Histoire des Juifs en Corse

L'histoire des Juifs en Corse commence en l'an 800, lorsque plusieurs immigrations juives se sont produites. Au cours des siècles, ils sont venus d'Égypte, de plusieurs villes d'Italie et de Palestine.

Antiquité

Après la chute de Jérusalem en 70 après J.-C., l'historien romain Suétone indique que l'empereur Tibère aurait déporté des milliers de Juifs en Corse.

Première immigration Mizrahim

Village de Levie en Corse-du-Sud

Autour de l'an 800[1], une immigration venue d'Égypte se serait installée dans le Sud de la Corse, principalement à proximité de Levie, village situé environ à 20 km de Porto-Vecchio.
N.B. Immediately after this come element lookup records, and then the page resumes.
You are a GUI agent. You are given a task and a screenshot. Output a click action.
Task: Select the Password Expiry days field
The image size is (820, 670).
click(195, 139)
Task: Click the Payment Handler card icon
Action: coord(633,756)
Par la suite, les membres de la communauté se seraient dispersés un peu partout dans l'île en devenant partie intégrante de la population autochtone[2]..

Immigration marrane

Au XVIe siècle, des Juifs marranes émigrent en Corse[3]. Certains portent des noms devenus aujourd'hui célèbres : Zuccarelli, Giacobbi ou Siméoni[4].

Immigration de Juifs de l'Italie méridionale

Entre les années 1500 et 1530, des juifs venus de Naples et de l'Italie méridionale fuyant les persécutions, se seraient établis dans les montagnes du centre de la Corse[2].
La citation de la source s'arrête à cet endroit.